The set of advantages and vulnerabilities of vampires are very well known from movies and literature:
Vampires, being dead, do not need normal human food, water and even air. Sometimes it is said that the vampires generally cannot eat human food, owing to which, vampires are compelled to either avoid invitations to cafes, restaurants, dinner invitations etc, or pretend to be eating, in order to mislead their mortal victims. Vampires look very pale (not dark or pink skinned like folklore vampires) and their skin is cold to touch;
Sometimes, vampires can transform into animals, more often into flying bats, rats and wolves. Some vampires have the capabilities to transform into a mist or smoke. Some vampires can even fly;
Vampires have no shadows and no reflections. In modern works, some vampires cannot be photographed. For the first time, this idea occurred to Stoker, who developed it from the assumption that, mirror reflects the soul of a person, which is not there in vampires;
Some superstitions indicate that vampires cannot enter a house without an invitation. Usually, the invitation is required only once, after which, the vampire can come and go at the house whenever it wishes;
Some stories preserved the idea that, the vampires should return to their coffins or "own place" before the dawn so as to take rest in safety. Other vampires put their own place in the coffins, especially if they relocate. In Le Fanu's "Carmilla", vampires should return to their coffins and sleep in blood but not in the ground;
Sometimes werewolves become vampires after death. In some stories, werewolves are the eternal enemies of vampires;
As in folklore, vampires from stories, fear garlic and symbols of Christianity such as holy water, the cross or rosary beads. Sometimes vampires are immune to all the above listed items (interview with a vampire), the list also includes icons or symbols of faith, which were significant to the person, who later on became a vampire, for instance, the Star of David for a "vampire - jew";
The vmpire can be destroyed with silver or sanctified bullets, a wooden stake in the heart, through decapitation or cremation. However, one of the most common methods to destroy a vampire is taking the vampire out from its coffin during day time. Possibly, the idea, for the first time, appeared in the film "Nosferatu" (1922), but the vulnerability of the vampire under the sun has been considered as a standard weak point of the vampire. Though, the vulnerability level varies from story to story. In the novels of Stoker, for instance, sunlight could weaken Dracula but did not destroy him. The idea is being developed in many films that vampires fear silver in any form, bullets, stakes, swords etc. Particularly, this idea gathered momentum in the Blade and Van Helsing films;
Some vampires from creative novels like to count. The idea was taken from popular stories, asserting that vampires shall stop and count each grain found on its way. The most popular "counting" vampire is Count von Count from the TV series "Sesaeme Street". Other examples are an episode from the fifth season of "Secret Materials" called "Bad Blood" and also the novel "Carpe Jugulum Sieze the Throat" by Terry Pratchett.

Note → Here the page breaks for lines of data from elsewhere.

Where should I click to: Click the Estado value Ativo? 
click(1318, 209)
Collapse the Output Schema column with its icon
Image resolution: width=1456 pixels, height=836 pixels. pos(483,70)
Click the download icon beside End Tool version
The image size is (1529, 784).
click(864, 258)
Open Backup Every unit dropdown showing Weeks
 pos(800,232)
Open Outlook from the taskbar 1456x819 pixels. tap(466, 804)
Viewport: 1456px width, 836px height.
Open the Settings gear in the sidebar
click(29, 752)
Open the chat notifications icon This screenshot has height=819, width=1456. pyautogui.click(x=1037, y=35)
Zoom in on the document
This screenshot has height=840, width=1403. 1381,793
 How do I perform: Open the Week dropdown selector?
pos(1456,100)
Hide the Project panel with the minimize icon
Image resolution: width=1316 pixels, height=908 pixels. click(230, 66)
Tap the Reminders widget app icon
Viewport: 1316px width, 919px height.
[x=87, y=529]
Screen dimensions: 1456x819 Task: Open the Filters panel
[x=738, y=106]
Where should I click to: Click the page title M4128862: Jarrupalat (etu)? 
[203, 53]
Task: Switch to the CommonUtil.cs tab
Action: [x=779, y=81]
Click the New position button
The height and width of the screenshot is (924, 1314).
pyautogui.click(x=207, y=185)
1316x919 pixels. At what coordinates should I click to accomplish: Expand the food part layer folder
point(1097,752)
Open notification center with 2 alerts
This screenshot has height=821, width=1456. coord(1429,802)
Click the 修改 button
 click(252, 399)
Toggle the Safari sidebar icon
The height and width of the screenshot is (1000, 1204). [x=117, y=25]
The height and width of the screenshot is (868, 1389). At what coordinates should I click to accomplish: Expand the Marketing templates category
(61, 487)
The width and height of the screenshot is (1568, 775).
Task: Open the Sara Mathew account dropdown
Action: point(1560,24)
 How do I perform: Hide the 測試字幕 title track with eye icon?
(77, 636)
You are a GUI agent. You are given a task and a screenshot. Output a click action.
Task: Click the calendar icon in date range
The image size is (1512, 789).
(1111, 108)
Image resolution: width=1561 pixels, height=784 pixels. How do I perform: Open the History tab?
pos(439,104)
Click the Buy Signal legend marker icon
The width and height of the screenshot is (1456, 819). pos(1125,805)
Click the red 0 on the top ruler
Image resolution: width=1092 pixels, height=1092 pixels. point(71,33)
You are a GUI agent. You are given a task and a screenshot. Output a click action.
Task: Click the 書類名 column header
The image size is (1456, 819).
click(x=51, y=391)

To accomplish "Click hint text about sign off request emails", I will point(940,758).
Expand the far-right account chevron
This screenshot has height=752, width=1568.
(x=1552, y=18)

A belief is also found that the vampires like to untie knots, and both the situations were shown in a comedy style in the film "Dracula 2000", when heroes, to delay Dracula, pour a bagful of peas on it, and Dracula, in turn, counts the number of peas in a fraction of a second and unties the network of knots, thrown over it, in an attempt to delay Dracula for a while;
Since the release of the film "Dracula" in 1958, vampires were always depicted with canines. Sometimes vampires can hide the canines till they are ready to bite the victim;
In P.C. Cast's books, the vampires worship Niks, the Goddess of Night. The vampires bite casts a spell of euphoria to both. Biting marks can be found after the blood sucking process. All the adult vampires have a filled sapphire crescent tattoo with patterns on the cheekbones and forehead. Underage vampires have a crescent contour. They possess all the talents, such as control over rudiments, proximity with animals, physical force and healing. Vampires lead a night life. Matriarchal power is prevalent at nights.